A segunda tentativa – tão ineficiente quanto a primeira – foi substituir a vogal temática e o artigo pela letra “E”, pelo “I” ou mesmo pelo “U”. Não é necessário explicar, por questões óbvias, o fracasso dessa alternativa. Mas vale fazer um exercício de imaginação. Um fragmento como “os professores brasileiros” viraria “es professores brasileires”.
É interessante lembrar que “a linguagem neutra é uma proposta de reflexão sobre representatividade e objetiva tornar a língua portuguesa inclusiva para pessoas transexuais, travestis, não-binárias, intersexo ou que não se sintam abrangidas pelo uso do masculino genérico”. A ideia é que “a linguagem neutra seja uma tentativa de alguns falantes para que o português possa abranger uma parcela invisibilizada da população”. A pergunta é: “E se todos que se sentirem ‘invisibilizados’ resolverem criar uma língua neutra?”
Nem sempre a terminação “-o” ou “-a” indica o gênero masculino ou feminino: o grama, o telefonema, a comichão. Não se deve confundir o gênero da palavra com o sexo do ser, porque todos os substantivos possuem gênero, quer se refiram a seres, objetos ou coisas: o indivíduo, o remédio (gênero masculino); a pessoa, a música (gênero feminino). No entanto, pai, por exemplo, refere-se a ser humano do sexo masculino, e mãe, a ser humano do sexo feminino. Isso comprova que não é a vogal final da palavra que expressa neutralidade.
Poderia traçar outra linha de raciocínio, mais pelo lado da filosofia da linguagem, para mostrar que não existe linguagem neutra. Tudo é carregado de intencionalidade. Se digo que “integrantes do MST ‘ocuparam’ uma área”, também posso dizer que “eles ‘invadiram’ essa área”. A escolha do verbo define de que lado eu estou. Não há neutralidade. Isso ocorre sempre em manchetes de jornais. Cada um representa discursivamente a notícia de acordo com seus interesses. Assim, posso dizer que a tentativa de uma língua neutra não tem neutralidade, pois, como tudo na língua, carrega uma intencionalidade.
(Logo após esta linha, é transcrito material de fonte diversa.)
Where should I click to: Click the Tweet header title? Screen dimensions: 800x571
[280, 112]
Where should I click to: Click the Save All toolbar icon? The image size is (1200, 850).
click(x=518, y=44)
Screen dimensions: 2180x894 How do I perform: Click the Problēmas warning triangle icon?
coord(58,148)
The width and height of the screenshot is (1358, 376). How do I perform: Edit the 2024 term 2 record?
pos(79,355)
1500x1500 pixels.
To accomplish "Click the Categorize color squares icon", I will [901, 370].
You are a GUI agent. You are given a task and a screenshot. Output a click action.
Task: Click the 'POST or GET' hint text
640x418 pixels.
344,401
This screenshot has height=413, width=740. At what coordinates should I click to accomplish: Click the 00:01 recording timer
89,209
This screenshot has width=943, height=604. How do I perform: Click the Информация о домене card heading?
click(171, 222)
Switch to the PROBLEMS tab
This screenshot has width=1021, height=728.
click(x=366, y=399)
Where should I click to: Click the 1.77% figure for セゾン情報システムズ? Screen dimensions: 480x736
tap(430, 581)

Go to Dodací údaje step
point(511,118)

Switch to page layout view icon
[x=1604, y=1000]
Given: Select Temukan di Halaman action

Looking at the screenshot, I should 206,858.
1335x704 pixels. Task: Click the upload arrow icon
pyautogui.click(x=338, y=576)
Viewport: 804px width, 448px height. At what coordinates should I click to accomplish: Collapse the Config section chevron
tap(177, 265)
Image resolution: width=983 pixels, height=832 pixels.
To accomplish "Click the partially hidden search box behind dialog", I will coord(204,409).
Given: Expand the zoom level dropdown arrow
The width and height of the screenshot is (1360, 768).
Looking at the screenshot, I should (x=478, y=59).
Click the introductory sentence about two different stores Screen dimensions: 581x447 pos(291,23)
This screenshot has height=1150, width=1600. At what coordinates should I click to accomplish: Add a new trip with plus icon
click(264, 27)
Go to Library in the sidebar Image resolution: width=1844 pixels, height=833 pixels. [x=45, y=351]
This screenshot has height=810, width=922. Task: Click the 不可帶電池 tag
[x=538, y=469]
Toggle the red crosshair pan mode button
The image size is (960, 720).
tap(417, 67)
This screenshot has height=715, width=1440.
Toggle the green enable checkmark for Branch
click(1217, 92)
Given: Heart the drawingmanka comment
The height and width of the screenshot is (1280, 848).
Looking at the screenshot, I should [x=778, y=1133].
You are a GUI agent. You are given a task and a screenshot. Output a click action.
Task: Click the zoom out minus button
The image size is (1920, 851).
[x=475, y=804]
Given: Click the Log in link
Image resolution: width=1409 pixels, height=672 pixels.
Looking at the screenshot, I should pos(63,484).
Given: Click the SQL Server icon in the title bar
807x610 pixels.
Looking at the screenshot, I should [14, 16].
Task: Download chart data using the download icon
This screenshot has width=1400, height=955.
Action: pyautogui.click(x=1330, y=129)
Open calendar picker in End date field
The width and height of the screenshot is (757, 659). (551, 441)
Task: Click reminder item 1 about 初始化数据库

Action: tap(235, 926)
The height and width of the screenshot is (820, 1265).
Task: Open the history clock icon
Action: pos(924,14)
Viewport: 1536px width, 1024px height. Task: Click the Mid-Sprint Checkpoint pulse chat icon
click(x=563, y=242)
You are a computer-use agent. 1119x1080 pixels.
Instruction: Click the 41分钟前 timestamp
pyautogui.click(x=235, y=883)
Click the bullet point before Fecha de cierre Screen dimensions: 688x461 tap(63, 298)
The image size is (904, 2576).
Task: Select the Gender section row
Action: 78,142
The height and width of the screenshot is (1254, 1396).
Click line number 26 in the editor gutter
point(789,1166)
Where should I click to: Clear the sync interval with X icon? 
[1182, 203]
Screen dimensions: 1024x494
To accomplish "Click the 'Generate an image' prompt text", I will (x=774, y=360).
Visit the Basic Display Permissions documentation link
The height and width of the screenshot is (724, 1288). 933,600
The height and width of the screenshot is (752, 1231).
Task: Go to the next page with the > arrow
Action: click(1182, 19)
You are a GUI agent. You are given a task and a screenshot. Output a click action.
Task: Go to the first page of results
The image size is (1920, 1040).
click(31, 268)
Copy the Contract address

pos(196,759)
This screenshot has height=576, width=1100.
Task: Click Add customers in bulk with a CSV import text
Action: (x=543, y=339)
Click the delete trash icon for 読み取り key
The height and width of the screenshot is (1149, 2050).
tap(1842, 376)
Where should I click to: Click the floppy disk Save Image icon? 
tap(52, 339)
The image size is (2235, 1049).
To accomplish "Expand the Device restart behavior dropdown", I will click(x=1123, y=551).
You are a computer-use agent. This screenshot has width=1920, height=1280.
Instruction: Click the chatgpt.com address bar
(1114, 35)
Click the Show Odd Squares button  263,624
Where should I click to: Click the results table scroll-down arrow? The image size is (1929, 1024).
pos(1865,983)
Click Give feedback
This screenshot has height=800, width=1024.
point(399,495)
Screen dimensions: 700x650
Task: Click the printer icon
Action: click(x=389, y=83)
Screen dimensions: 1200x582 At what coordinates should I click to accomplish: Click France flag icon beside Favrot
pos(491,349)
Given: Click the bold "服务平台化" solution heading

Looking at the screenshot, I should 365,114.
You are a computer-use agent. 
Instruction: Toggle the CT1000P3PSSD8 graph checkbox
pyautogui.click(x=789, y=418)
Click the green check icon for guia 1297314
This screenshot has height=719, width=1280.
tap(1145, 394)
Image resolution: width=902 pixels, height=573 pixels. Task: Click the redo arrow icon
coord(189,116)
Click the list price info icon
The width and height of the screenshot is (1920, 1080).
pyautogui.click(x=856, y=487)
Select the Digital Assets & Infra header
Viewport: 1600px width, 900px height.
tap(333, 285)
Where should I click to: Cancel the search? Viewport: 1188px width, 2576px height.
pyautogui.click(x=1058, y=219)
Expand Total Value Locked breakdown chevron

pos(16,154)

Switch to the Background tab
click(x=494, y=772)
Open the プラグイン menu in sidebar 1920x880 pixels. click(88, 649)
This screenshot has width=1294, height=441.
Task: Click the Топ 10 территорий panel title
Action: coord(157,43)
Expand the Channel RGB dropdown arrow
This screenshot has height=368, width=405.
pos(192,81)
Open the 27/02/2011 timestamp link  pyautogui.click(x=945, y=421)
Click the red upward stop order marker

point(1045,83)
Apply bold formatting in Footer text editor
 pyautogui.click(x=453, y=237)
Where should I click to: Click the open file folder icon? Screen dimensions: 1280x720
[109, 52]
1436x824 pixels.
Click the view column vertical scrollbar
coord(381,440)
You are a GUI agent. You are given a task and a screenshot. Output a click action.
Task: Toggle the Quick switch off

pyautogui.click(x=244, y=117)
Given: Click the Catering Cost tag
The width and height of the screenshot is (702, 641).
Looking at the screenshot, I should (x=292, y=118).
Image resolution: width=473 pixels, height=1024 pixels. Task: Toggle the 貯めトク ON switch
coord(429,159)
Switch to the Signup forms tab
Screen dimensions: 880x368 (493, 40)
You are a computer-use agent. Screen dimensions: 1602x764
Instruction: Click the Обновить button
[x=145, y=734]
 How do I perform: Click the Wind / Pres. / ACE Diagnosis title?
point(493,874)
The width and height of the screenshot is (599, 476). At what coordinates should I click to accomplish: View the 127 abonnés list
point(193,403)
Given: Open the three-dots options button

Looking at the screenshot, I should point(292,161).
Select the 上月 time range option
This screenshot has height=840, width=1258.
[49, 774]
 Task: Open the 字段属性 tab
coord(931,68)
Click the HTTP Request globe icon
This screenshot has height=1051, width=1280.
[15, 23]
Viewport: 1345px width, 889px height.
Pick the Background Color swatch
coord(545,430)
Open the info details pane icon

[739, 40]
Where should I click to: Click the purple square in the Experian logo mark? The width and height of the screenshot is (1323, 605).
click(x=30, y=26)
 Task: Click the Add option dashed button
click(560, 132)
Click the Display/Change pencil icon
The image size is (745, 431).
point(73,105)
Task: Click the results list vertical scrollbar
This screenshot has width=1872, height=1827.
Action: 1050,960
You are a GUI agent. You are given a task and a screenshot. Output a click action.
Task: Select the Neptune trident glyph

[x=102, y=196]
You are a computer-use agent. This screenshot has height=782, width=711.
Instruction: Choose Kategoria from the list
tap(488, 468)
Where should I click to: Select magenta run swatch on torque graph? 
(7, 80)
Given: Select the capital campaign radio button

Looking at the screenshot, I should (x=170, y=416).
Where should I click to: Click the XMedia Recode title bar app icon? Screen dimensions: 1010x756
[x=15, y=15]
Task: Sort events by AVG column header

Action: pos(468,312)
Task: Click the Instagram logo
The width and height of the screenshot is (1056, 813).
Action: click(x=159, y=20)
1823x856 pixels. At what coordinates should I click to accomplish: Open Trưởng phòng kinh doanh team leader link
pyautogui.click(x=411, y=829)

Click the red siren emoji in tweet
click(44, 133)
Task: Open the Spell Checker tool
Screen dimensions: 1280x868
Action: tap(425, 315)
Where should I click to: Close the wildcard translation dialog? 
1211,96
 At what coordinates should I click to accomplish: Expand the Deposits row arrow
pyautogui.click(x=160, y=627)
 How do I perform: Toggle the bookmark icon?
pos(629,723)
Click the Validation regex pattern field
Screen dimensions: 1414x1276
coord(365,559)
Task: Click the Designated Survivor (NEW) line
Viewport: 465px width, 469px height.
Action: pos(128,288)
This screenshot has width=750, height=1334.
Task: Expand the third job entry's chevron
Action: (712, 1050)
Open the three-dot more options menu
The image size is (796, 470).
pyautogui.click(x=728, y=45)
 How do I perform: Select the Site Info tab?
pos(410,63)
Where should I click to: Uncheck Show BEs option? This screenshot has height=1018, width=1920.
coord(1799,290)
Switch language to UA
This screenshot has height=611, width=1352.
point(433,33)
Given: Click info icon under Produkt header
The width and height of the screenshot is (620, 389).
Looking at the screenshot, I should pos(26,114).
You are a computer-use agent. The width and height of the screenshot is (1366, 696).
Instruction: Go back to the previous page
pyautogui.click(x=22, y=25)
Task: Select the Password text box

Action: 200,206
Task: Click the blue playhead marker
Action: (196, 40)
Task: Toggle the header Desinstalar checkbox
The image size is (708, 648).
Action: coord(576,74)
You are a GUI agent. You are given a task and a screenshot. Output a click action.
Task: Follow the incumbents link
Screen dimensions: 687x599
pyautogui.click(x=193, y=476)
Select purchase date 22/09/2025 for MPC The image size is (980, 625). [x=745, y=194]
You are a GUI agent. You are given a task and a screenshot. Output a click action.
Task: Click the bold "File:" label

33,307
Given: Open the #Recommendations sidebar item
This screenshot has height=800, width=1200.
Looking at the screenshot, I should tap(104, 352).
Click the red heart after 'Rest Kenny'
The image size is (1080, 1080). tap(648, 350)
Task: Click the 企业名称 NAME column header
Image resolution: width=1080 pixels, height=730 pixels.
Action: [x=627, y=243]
Voltando à gramática, embora seja verdade que, em outras línguas, as marcações de gênero se deem de forma diferente, isso nem sempre facilita o aprendizado ou o entendimento. Outro ponto é que cada língua tem suas características. Não parece ser um caminho viável tentar mudanças baseadas em outra língua, pois, seja qual for, uma língua estará sempre baseada em costumes, cultura e sociedade. Não se muda uma língua sem que se mude uma cultura.
De todo modo, o assunto ficou sério e chegou à Câmara dos Deputados. O Projeto de Lei 5248/20, de autoria do deputado Guilherme Derrite (PP-SP), proíbe o uso da “linguagem neutra” na grade curricular e no material didático de instituições de ensino públicas ou privadas no ensino da língua portuguesa no ensino básico e superior. A proposta inclui a vedação em documentos oficiais dos entes federados, em editais de concursos públicos, assim como em ações culturais, esportivas, sociais ou publicitárias que percebam verba pública de qualquer natureza.
Como Derrite, defendo que estudantes têm o direito de aprender a língua portuguesa de acordo com a norma culta, com as Diretrizes Curriculares Nacionais (DCNs), com o Vocabulário Ortográfico da Língua Portuguesa (VOLP) e com a grafia fixada no tratado internacional vinculativo do Acordo Ortográfico de Língua Portuguesa.
Porém, acho que o Projeto de Lei do deputado não passará de um projeto; assim como a linguagem neutra não passará de um rabisco. As pessoas interessadas nessa mudança merecem e precisam de respeito. Mas necessitam enfrentar outros desafios mais cruciais do que a linguagem que chamam de sexista. “Quando ouviram o ruído, reuniu-se a multidão, e todos ficaram confusos, pois cada um ouvia os discípulos falar em sua própria língua”. At 2,6
João Maria de Lima é mestre em Letras e professor de língua portuguesa e redação há mais de 20 anos.